Hospitals admit blunders which ended in death of Tooting baby

Hospitals admit blunders over baby death Hospitals admit blunders over baby death

Staff at two hospitals admitted a string of blunders that ended in the death of a three-month-old baby in a room where lights had failed.

A coroner at Westminster Coroners' Court decided Antonia Bloch died of natural causes despite the blunders at an inquest on April 17.

Despite diagnosing her with an infection when she was suffering from cardiac failure, serious communication failures and confusion among the resuscitation team, Coronor Dr Shirley Radcliffe criticised hospital staff for giving her parents false hope their daughter could live for years.

Antonina died in October last year of congenital heart disease, a condition she was born with.

The baby, who had a pacemaker, lived with her parents Katarzyna Bloch and Akadiusz Bloch, in Southcroft Road, Tooting, and was being treated by specialists in the Royal Brompton Hospital, Chelsea.

But on October 14 she was having problems feeding and was admitted to the paediatric ward in St George’s Hospital.

She remained in a stable condition, but took a turn for the worse on October 28.

A doctor decided to transfer her to specialists at the Royal Brompton and an ambulance was prepared for her.

She arrived at 2pm accompanied by a nurse, but it was a busy Friday evening and doctors did not see the tot until 5pm.

Her medical notes, which included her heart condition, were passed on to another staff nurse, yet doctors failed to locate them.

They checked the youngster over and diagnosed her with an infection, when she was actually suffering from the onset of cardiac failure.

There were also no free beds in the hospital.

Dr Anna Seale, paediatric consultant cardiologist at the Royal Brompton, said: "I did not expect her to deteriorate as she did.
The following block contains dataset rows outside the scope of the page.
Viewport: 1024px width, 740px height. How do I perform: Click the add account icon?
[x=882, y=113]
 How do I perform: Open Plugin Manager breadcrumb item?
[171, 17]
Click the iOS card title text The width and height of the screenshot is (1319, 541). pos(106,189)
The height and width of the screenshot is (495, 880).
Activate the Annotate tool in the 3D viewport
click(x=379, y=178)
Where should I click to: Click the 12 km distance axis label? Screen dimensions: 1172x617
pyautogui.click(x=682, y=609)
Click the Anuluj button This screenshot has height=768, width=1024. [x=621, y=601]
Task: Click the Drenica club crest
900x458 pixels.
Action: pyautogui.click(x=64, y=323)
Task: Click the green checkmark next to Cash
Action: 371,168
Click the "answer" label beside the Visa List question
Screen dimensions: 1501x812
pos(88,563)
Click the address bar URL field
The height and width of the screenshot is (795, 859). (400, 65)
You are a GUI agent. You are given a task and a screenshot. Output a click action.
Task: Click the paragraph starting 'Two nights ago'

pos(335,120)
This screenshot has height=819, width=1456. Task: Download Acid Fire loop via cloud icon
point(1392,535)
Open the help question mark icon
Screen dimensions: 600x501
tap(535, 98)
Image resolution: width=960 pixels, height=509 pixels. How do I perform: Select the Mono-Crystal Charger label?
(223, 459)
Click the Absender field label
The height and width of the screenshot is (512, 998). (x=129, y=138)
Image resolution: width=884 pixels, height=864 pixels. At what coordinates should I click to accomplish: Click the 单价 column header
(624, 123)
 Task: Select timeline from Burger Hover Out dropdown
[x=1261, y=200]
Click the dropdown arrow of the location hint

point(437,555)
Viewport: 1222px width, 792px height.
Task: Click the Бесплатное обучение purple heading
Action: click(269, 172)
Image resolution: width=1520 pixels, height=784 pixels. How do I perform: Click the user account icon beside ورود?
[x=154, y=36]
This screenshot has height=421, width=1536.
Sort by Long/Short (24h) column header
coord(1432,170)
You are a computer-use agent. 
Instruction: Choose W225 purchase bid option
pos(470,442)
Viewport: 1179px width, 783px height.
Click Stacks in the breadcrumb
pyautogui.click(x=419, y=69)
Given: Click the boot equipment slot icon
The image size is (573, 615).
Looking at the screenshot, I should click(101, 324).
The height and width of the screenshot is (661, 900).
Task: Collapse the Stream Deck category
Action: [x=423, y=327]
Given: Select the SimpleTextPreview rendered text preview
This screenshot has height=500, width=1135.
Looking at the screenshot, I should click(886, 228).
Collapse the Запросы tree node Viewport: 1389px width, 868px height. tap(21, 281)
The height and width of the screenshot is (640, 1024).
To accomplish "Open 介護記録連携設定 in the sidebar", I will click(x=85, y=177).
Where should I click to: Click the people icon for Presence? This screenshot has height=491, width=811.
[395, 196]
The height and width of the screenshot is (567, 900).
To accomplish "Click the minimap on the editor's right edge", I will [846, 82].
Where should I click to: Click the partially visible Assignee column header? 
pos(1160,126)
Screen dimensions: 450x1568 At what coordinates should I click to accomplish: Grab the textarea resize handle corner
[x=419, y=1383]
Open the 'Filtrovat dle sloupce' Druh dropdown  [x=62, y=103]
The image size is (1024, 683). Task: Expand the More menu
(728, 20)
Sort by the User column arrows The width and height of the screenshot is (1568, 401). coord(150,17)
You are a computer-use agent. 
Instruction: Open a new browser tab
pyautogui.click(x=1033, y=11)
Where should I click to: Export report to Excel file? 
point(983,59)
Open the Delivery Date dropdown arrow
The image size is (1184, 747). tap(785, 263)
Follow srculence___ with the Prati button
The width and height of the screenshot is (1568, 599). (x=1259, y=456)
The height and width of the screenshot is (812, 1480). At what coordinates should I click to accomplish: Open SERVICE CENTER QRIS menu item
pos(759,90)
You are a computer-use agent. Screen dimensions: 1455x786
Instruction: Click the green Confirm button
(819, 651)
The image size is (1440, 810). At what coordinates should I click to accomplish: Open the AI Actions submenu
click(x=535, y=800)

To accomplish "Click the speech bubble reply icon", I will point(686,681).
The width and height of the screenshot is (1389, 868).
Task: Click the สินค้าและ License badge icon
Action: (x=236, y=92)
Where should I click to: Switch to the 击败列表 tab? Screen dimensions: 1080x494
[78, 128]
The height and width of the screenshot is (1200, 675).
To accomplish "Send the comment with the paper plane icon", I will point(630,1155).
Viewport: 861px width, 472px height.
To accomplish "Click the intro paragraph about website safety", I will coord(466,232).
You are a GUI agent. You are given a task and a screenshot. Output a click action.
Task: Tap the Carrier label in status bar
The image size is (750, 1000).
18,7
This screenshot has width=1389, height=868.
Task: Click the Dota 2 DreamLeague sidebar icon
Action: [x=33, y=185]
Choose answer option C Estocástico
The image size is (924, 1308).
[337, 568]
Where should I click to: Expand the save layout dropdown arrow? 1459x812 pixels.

Communication could have been improved between the two trusts.

"I wish I had been more aware of the situation before that evening.

"I don’t think she should have left St George’s Hospital without knowing she was going to be admitted to a bed.

"I think they wanted her to come and stay and that message did not come through."

She was transferred back to St George’s Hospital with staff nurse Theresa Philips, who said the baby started looking blue in the ambulance and rushed to give her oxygen.

Medical staff attempted to resuscitate her at St George's Hospital, but the lights had failed in the room so portable lights had to be used and people were confused over their roles and what equipment was on the resuscitation trolley.

Antonina died just after 10pm.

Dr Martin Gray, a consultant paediatric intensivist at St George’s Hospital, was critical of hospital handover procedures and staff training.

He said: "I had grave concerns about it, absolutely yes. There were resuscitation difficulties, there was confusion how the equipment was in the resuscitation trolley.

"In retrospect if everyone knew where the equipment was I would have been a lot more efficient."

Coroner Dr Shirley Radcliffe said: "She was a very sick child, it was said there was not any information.

"At the end of the day, I don’t think the decisions made a lot of difference."

During the inquest, she criticised hospital staff for not making the parents aware of the severity of their daughter’s condition, giving them false hope the baby could live a longer life.

She said: "The first problem was that the parents were not informed of the seriousness of what their daughter’s medical condition was.

"I think it is very important the family should be told at a very early stage the seriousness of the prognosis and in this situation this was not made clear."

An investigation following the baby’s death was held between the two hospitals, with it being suggested there should be pamphlets or images for staff who might not have come across such a condition before.

It also found equipment should have been adjusted to suit the baby’s physiology and the transfer nurses should have confidence to speak to specialist staff.

Dr Radcliffe said: "There was a lack of understanding of the nitty gritty. I think we have to recognise that everybody was busy."